Sermones y contornos

1 Timoteo 3:16

CADA DÍA ES EL DÍA DE LOS CAÍDOS

Introducción: En abril de 1863, en Columbus, Mississippi, después de decorar las tumbas de sus dos hijos que murieron representando a su amada tierra del sur, una anciana caminó hacia dos montículos de tierra en la esquina del cementerio para colocar flores conmemorativas allí también. «¿Qué estás haciendo?»gritaron amigos,» Esas son las tumbas de dos soldados de la unión.»En voz baja, esa madre compasiva dijo:» Lo sé. También sé que en algún lugar del Norte, una madre o una joven esposa lloran por ellos como nosotros por los nuestros.»

Ese acto de amor puso en marcha nuestra celebración que se ha conocido como el Día de los Caídos. Honramos a los muertos de guerra una vez al año, ¡pero su sacrificio es evidente todos los días del año! Hoy, queremos honrar la memoria de todos aquellos que han sacrificado sus vidas en el altar de la libertad. ¡Esos miles de vidas sacrificadas no fueron dadas en vano! Debido a su sacrificio, hoy somos libres y tenemos el derecho de reunirnos y adorar a nuestro Dios.

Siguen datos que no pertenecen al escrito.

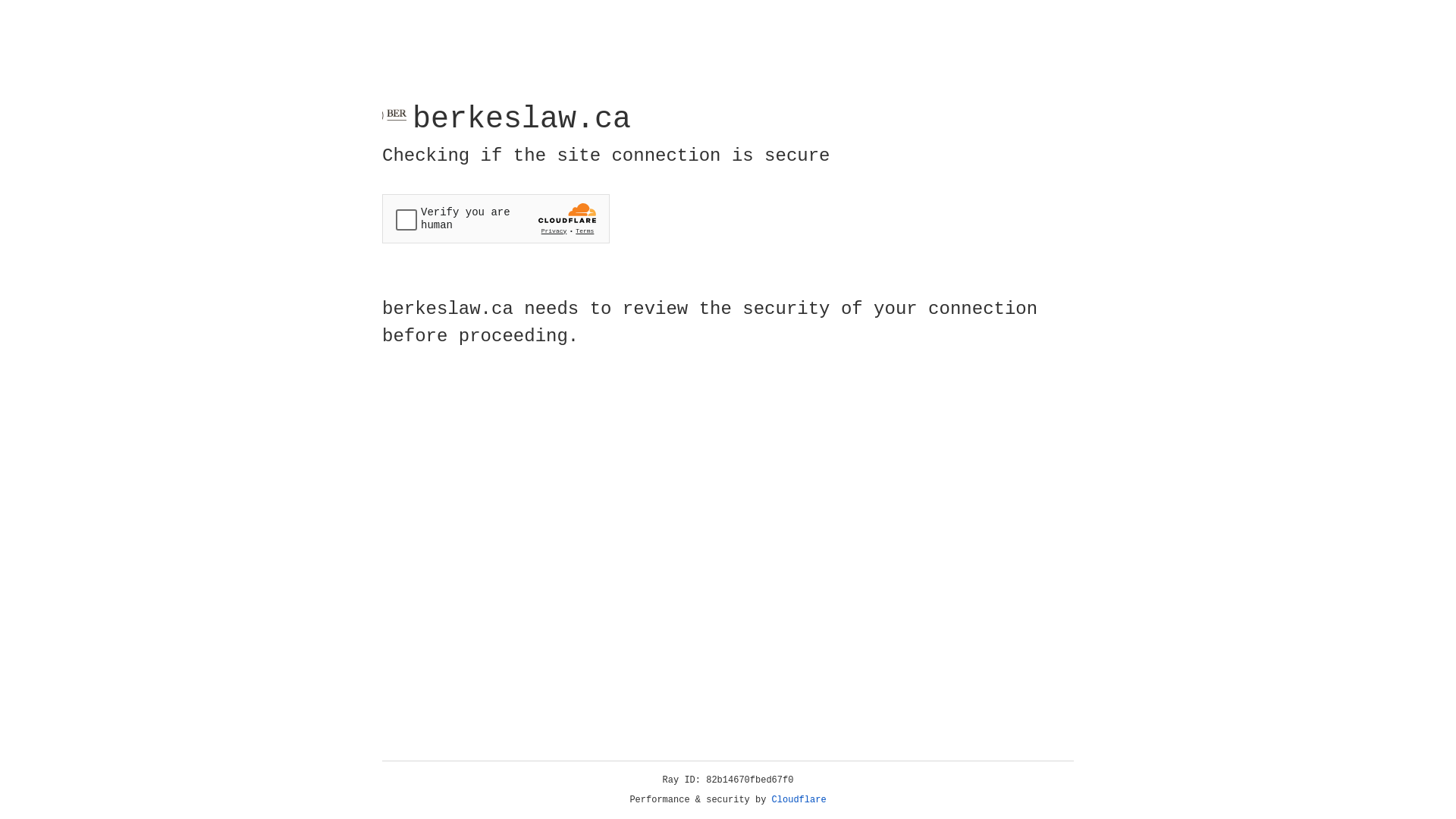
Cloudflare Element type: text (798, 799)
Widget containing a Cloudflare security challenge Element type: hover (495, 218)
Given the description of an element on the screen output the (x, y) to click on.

Piense en el número de personas que murieron para preservar las libertades de las que disfrutamos hoy:

Revolutionary War 25,324
Civil War 498,332
World War I 116,710
World War II 407,316
Korean War 54,546
Vietnam War 58,098
First Gulf War 293
Iraq War 819

Today, I do not want to diminish the sacrifice and service of those men y mujeres que han servido a nuestra nación con tanta fidelidad y valentía, pero quiero hablar de un gran Soldado. Un día, este gran soldado entró en un duro campo de batalla. Tomó las armas y entró en la lucha sabiendo que le costaría todo. Este soldado entró valientemente en ese campo de batalla y obtuvo una gran victoria, pero a un precio terrible. Este Gran Soldado dio Su vida, no por una nación, sino por toda la humanidad. La suya no fue una vida dada en vano, sino que el sacrificio de Su vida sirvió para liberar a los cautivos del pecado.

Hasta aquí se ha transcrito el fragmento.